Then I hit my blog rounds and found something that stunned me into silence on Kelly’s blog.

Unredeemed

Suddenly God had my attention again and I hit silence… actually I hit worship for about 30 minutes in that moment and then have continued in silence. Something about a holy moment that you just don’t want to break you know?

Since you already have a few posts down my conversation about some things in my life that God is working on redeeming. And there is more - there is so much more. I drove home today listening to a song from a new cd that was all about God’s redemption.
Love Story

God’s redemption - stunned into a silent moment.

Why? It is because God doesn’t only speak in screaming moments. He does sometimes. Sometimes He is in the storm speaking. Sometimes He uses calamity. But wouldn’t you much rather hear the whisper? Man I would. It brought to my heart these verses that I have always loved.

1 Kings 19:11-13
The LORD said, "Go out and stand on the mountain in the presence of the LORD, for the LORD is about to pass by." Then a great and powerful wind tore the mountains apart and shattered the rocks before the LORD, but the LORD was not in the wind. After the wind there was an earthquake, but the LORD was not in the earthquake. After the earthquake came a fire, but the LORD was not in the fire. And after the fire came a gentle whisper. When Elijah heard it, he pulled his cloak over his face and went out and stood at the mouth of the cave. Then a voice said to him, "What are you doing here, Elijah?"
_________________________

God wasn’t in the mighty wind or the earthquake. He was in the gentle whisper. Tonight I so wanted to hear that whisper that I shut everything off. It is still off.

Silence - scary - still - quiet - silence

Why scary? Scary because God has so much work left to do here on me in these quiet moments. Scary because I am remembering a prayer this time last year that required brokenness and finally realizing these thousand shattered pieces and my tears of the last few months are the answer to that specific prayer.

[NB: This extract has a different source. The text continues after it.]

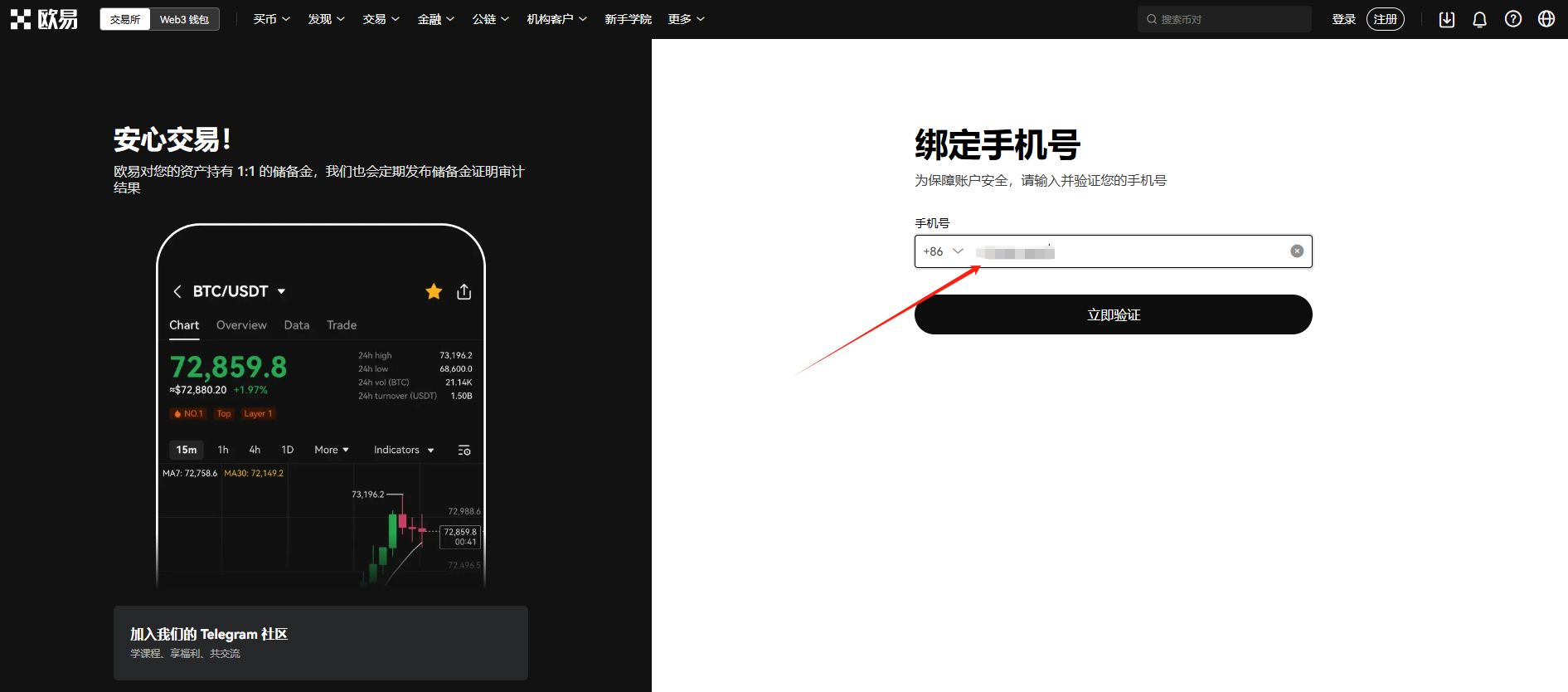The image size is (1568, 692).
Task: Open the 金融 menu
Action: [x=435, y=19]
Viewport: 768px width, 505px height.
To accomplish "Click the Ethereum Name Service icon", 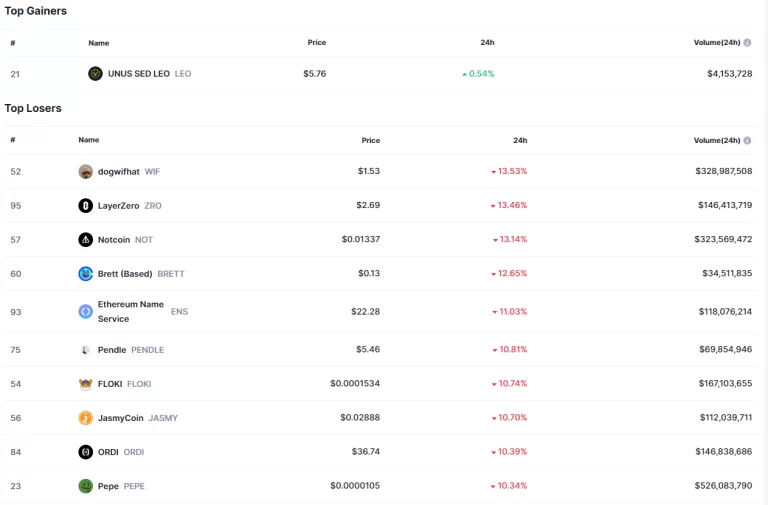I will [86, 312].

God has done so much with my little that I am stunned into silence.

Actually this night deserves a bit more quiet and a bit less bloggy-ness - night y’all.

God is so good!
Silence. :O)

Tuesday, August 04, 2009

In Which She Writes - Because She Cannot Sleep

I have a goal - rest. I am sure I will get around to it sometime. :) Maybe after graduation....
No I fully intended to hit the sack early tonight but I got caught up talking with some friends. So I got home late, wasn't tired, had to catch up on Facebook, or whatever the excuse is.

So now I have decided to come over and blog a bit. When last we spoke, well next to last, I was headed out of town to pray over some of my future details.
I know everyone is dying to know what I discovered so here you go.

Nothing

Profound isn't it? Really I learned a lot, just not about what I thought I was headed to learn (See previous posting). What I did hear clearly on future wise was that I am where I am right now for a reason. I keep asking a lot of "but what about next year?" questions but we're not getting that far.

Back when I used to write my daily devotionals I had a favorite word picture that I used to use.
It comes from Psalm 119:105
Psalm 119:105 (King James Version)
Thy word is a lamp unto my feet, and a light unto my path.

Being the detailed person that I am something jumps right out from this to me. The promise is for a lamp at my FEET. God's not promising the whole Coleman camping lighting package. Typically God's guidance doesn't come in the form of a 19 step manual of how to get from point A to point Z. You get the beam - directly on the path in FRONT of you getting you from point A to B.. then C... Then D... sometimes you get D to G. :O)

You're seeing my point right?

My little reminder was that I may not have everything mapped out, a prospect that Gina the controlling, list making freak is not a fan of fyi, but I do have C to D. When D is close to being done (get it... D = Done...) then the beam will head to E. Until then I am going to be content with the Word lighting my feet one shuffle step at a time. One thing is for certain, if I continue to focus on the Word lighting my path and stop trying to see where point "M" fits into the picture then I am a whole lot less likely to stumble.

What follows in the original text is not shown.